The inaugural speech of Pietro Elisei, the new President of the International Society of City and Regional Planners, at the 57th World Planning Congress in Doha, Qatar.

Dear delegates, dear colleagues, dear friends, good Afternoon, Masa alkhair.
My name is Pietro Elisei, and I will be serving ISOCARP in the coming years as president. I am an urban planner living in Bucharest in Romania, but I am originally from Rome, Italy.

ISOCARP Society, founded in 1965, exactly 56 years ago, has definitely a long, remarkable and unique story: a beautiful story! And like all beautiful stories, it is also difficult, complex, but for this reason, it is unique and fascinating.

A story:

  1. which has shaped, and continues to generate, ideas for the integrated and sustainable development of cities,
  2. that has been able to keep together different cultures in terms of approach to planning, but also to local development practices,
  3. that through its services and publications has contributed to the training of several generations of planners,
  4. which has allowed through its international events, both of small and large-scale, to bring together distant cultures and make them cooperate, design and plan together,
  5. that managed to bring together the great diversity that distinguishes our membership,
  6. which has always been able to create the proper contexts for an intergenerational dialogue: the ability to transfer knowledge and experiences.

ISOCARP is a generator of ideas and perspectives that have always aimed at showing to the protagonists of urban and territorial development the way to urban and territorial quality:

  1. Quality in the methodologies of planning processes,
  2. quality in the conception and design of public spaces,
  3. quality in the design of local development policies, but also of urban regeneration, renewal, revitalisation…,
  4. quality in the contextualisation and management of innovative issues… not only from a conceptual point of view but also from the point of view of the use of new technologies.

ISOCARP, its name, its brand, must continue to be a guarantee of quality.

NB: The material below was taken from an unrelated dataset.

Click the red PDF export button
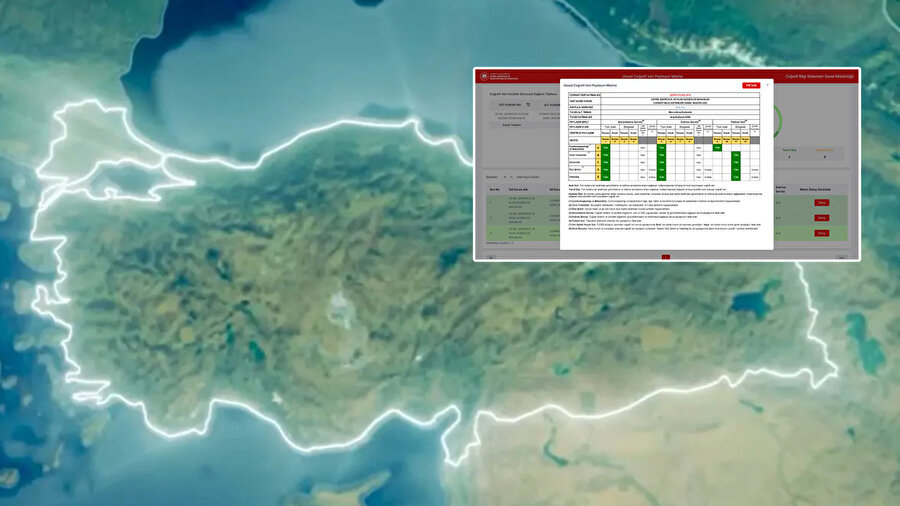The height and width of the screenshot is (506, 900). click(x=750, y=85)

Of a quality that comes from competitive content, deeply rooted both in research and in practical experience.

In the coming years, we must continue to hold together the characteristics that have distinct our Society since its foundation:

  1. Proximity to the daily problems of our profession as urban and regional planners
  2. the ability to always be “attentive to” and participate in current and relevant issues of research in the field of urban planning and sustainable development
  3. the ability to have a dialogue with the public administrations that manage cities, regions and nations, what we can call the chain of vertical governance… but also, to listen to the requests that come from local communities, from all those stakeholders who form the network that structures the participatory based approaches (the so-called horizontal governance)
  4. The ability to collaborate and also support, with our contents, other institutions, local, regional, national and international, which, like us, strive every day to generate sustainable solutions to the problems of contemporary cities.

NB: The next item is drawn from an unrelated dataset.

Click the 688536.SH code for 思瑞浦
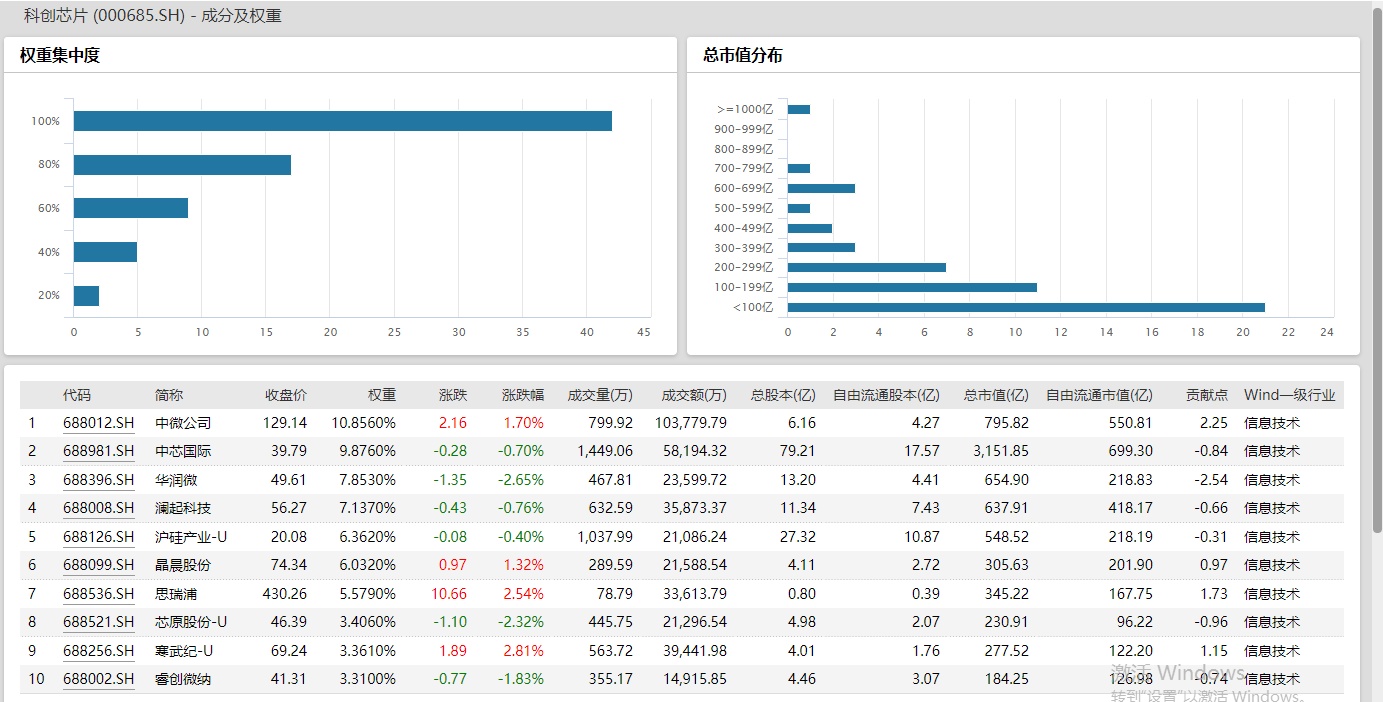This screenshot has height=702, width=1383. [98, 594]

ISOCARP continually transforms. ISOCARP is no longer the “think tank” I joined in the early 2000s, essentially linked to the organisation, publication and dissemination of the issues and results of our annual congress. ISOCARP is no longer the Society in which I was vice president from 2012 to 2015, a Society that began to train and diversify its services… and that began to link to its associative component those research, design and training components that would have led to generating few years after the ISOCARP INSTITUTE:

  • Still a bold idea in 2015,
  • a start-up in 2018,
  • a foundation with a lot of potential and perceptible successes in 2021.

For this reason, when we talk about ISOCARP today, we are not only talking about Society and the Institute, but we are talking about an ISOCARP ECOSYSTEM that is based around these two fundamental assets, that has to be kept in continuous dialogue and interaction with the members, while members are the vital energy keeping this ECOSYSTEM HEALTHY AND ALIVE!

Assets which:

  • Generate knowledge,
  • Strengthen our relational network,
  • and identify and enhance those resources that allow us to continue to run the engine of our community.

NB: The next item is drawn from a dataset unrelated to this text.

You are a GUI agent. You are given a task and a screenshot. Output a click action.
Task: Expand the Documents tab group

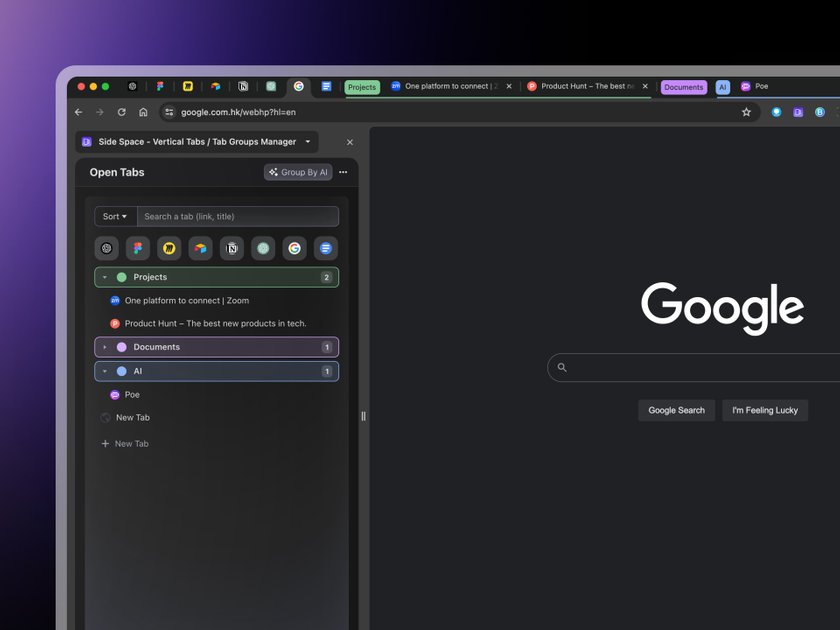(104, 347)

The Society is strengthened through the support of its foundation (as Institute is a foundation), but the Institute would not make sense, and it could not have had such a positive start-up without the values, the wealth of knowledge and the network of actors created over many years of activity by the Society. From now on, we will have to get used to thinking of ISOCARP as an ECOSYSTEM. An ecosystem that is strengthened through a renewed and rediscovered dialogue with the members. An open, connected, permeable ecosystem.

We must strengthen the dialogue between the bodies responsible for managing this ecosystem (the Board, the ExCom, the Board of Institute, The SC) and the initiatives and activism of our members. If our members, through their voluntary work, want to understand where we are and how we are, for me this is an added value. The help that comes from groups of members who have spontaneously created themselves to complement, or criticise, the work done by those of us with management responsibilities is welcome. Surveys, ideas, proposals are welcome, any suggestions from our members are welcome (I am specifically referring to the work done by the OPEN ISOCARP), povided that this takes place through official ISOCARP channels and that, in turn, takes into account the daily efforts of those who have official responsibility for the management of the ISOCARP ecosystem.

Nessun dorma… that is, everyone has to be vigilant, but let’s not create this new ISOCARP on the culture of suspicion and the lack of respect or trust towards our colleagues, on this point, there is some reconstruction work to be done!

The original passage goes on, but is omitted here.